What is expected: Retype exactly the lines from the line with "Open the Mehr dropdown menu" to the end of the data, keeping both boundary lines.

== Data for this task

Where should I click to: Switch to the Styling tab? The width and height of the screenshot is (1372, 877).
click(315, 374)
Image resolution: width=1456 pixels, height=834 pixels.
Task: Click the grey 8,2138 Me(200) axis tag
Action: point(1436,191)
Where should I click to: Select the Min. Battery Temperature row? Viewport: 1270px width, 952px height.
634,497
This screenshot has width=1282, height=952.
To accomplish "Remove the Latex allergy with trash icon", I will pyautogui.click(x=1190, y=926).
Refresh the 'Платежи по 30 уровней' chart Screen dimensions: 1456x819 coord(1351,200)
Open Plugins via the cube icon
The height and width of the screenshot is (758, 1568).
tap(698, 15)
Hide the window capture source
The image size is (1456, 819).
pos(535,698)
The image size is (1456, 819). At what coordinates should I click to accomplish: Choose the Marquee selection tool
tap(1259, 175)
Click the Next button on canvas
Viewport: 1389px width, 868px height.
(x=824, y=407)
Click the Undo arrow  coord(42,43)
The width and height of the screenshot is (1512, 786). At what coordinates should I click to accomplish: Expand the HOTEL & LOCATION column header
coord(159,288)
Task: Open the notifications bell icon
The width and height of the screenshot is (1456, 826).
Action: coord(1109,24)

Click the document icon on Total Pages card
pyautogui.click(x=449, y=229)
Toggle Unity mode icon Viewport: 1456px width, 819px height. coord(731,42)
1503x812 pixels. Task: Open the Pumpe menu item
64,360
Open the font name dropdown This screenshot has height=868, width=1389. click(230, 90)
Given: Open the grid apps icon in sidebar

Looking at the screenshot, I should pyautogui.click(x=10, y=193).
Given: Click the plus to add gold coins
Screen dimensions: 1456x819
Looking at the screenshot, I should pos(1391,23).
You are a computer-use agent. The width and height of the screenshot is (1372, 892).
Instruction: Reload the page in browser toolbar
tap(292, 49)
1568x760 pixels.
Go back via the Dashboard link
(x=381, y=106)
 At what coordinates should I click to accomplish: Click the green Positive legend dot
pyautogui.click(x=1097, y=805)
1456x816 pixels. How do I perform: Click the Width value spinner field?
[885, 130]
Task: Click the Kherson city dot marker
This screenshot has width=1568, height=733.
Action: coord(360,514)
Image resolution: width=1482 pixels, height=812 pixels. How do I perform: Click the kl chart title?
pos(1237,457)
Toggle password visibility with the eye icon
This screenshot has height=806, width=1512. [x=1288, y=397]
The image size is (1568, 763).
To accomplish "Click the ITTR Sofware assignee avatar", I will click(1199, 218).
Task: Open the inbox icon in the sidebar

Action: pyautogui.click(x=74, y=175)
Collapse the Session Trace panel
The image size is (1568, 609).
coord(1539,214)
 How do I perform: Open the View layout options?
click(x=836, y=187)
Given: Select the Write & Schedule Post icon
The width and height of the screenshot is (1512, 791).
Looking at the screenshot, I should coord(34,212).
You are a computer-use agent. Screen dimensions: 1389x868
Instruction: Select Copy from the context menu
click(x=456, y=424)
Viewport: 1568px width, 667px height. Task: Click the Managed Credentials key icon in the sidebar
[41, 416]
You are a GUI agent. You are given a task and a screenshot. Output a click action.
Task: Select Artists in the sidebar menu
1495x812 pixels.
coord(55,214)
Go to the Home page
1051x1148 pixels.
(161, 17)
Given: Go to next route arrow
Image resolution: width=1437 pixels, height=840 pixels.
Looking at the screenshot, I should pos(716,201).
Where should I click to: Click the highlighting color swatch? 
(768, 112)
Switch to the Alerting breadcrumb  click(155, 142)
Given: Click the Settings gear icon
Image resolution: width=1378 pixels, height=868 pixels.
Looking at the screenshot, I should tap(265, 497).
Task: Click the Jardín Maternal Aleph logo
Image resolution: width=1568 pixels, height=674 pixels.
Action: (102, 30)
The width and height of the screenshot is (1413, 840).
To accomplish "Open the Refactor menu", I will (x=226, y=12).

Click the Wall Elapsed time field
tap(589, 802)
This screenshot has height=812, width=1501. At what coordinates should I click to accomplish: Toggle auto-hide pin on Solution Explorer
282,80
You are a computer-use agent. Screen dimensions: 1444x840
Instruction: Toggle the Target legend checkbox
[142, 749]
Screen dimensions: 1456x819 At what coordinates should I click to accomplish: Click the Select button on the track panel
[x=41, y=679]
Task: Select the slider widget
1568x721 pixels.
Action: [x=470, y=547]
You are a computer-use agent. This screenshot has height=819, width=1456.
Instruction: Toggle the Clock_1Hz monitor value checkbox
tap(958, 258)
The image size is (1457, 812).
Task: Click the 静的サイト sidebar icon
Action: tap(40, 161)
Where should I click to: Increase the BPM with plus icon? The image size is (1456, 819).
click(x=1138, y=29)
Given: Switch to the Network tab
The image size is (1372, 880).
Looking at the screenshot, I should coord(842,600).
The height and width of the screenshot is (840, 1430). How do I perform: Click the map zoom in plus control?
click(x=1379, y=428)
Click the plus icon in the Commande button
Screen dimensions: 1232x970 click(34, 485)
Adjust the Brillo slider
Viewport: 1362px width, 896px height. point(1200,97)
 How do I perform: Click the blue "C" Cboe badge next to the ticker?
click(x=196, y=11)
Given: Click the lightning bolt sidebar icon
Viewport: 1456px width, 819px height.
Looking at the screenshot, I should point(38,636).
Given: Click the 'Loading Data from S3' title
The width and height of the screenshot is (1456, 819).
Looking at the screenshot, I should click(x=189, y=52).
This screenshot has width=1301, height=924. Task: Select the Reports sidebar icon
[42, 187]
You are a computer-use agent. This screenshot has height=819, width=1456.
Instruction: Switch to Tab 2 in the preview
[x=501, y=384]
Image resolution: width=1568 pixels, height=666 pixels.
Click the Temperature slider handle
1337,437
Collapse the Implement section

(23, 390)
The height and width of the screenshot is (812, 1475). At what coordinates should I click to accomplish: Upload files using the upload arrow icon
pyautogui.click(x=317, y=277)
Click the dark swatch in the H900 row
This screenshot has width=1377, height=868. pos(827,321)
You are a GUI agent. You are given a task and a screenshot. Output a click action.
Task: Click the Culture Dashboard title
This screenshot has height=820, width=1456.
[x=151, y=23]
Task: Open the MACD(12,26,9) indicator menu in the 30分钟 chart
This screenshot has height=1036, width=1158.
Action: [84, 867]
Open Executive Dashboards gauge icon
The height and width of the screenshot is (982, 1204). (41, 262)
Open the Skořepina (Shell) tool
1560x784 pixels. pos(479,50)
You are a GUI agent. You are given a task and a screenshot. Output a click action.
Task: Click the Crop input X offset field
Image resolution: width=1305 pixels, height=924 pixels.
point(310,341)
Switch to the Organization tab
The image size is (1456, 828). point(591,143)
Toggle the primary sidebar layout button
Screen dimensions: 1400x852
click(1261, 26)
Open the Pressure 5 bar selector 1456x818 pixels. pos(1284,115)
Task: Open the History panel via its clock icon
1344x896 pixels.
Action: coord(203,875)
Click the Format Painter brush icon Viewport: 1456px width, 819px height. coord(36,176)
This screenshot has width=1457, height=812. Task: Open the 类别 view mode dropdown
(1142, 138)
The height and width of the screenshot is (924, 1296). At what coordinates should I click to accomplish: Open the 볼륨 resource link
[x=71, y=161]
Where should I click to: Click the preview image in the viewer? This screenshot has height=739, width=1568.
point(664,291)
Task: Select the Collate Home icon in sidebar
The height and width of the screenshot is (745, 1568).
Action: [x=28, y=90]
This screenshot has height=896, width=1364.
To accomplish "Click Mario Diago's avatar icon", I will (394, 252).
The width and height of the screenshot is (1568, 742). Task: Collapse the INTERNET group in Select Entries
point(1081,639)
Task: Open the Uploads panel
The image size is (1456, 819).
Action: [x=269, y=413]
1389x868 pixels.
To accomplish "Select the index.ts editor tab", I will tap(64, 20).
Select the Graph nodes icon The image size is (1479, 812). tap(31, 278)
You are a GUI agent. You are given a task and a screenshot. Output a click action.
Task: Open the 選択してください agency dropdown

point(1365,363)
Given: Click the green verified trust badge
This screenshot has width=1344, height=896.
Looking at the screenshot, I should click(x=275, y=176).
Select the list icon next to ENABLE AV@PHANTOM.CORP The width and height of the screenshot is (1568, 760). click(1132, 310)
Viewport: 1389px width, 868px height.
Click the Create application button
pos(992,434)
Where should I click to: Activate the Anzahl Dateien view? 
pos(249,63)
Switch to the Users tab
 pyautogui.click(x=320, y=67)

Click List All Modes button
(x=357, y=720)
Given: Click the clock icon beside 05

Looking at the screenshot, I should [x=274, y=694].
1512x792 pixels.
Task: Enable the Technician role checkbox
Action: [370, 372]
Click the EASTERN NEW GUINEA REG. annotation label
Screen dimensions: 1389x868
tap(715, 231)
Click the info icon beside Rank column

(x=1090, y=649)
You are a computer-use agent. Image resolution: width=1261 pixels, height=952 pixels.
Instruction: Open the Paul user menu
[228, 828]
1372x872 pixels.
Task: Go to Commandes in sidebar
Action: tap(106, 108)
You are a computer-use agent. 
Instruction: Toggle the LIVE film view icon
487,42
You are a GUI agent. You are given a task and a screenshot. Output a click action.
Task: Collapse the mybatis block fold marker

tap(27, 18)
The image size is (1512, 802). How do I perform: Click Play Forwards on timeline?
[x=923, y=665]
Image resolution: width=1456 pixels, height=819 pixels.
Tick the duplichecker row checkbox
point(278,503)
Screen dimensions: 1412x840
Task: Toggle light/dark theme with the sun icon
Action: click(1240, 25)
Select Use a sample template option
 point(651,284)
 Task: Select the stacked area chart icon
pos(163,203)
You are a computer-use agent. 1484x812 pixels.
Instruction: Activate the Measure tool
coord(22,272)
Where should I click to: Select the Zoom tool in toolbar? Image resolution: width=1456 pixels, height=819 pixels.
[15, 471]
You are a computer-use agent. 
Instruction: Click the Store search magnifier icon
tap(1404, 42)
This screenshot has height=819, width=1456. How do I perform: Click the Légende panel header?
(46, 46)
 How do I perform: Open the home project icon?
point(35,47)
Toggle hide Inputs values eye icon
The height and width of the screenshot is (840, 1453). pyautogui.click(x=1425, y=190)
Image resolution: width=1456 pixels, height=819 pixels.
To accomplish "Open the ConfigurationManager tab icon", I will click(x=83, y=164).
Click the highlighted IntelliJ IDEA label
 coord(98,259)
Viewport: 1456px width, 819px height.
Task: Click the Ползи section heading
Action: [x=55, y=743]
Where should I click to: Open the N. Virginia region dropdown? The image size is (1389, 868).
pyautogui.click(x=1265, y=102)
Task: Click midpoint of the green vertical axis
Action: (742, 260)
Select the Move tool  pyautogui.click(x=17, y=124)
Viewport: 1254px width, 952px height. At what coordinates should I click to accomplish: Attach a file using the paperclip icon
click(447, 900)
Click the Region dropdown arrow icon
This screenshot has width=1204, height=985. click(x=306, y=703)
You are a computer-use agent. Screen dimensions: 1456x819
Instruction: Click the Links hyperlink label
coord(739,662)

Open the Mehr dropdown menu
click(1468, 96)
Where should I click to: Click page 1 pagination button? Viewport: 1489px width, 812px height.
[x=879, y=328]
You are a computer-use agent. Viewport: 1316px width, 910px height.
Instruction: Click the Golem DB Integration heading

====

Your solution:
Open the Mehr dropdown menu
click(1468, 96)
Where should I click to: Click page 1 pagination button? Viewport: 1489px width, 812px height.
[x=879, y=328]
You are a computer-use agent. Viewport: 1316px width, 910px height.
Instruction: Click the Golem DB Integration heading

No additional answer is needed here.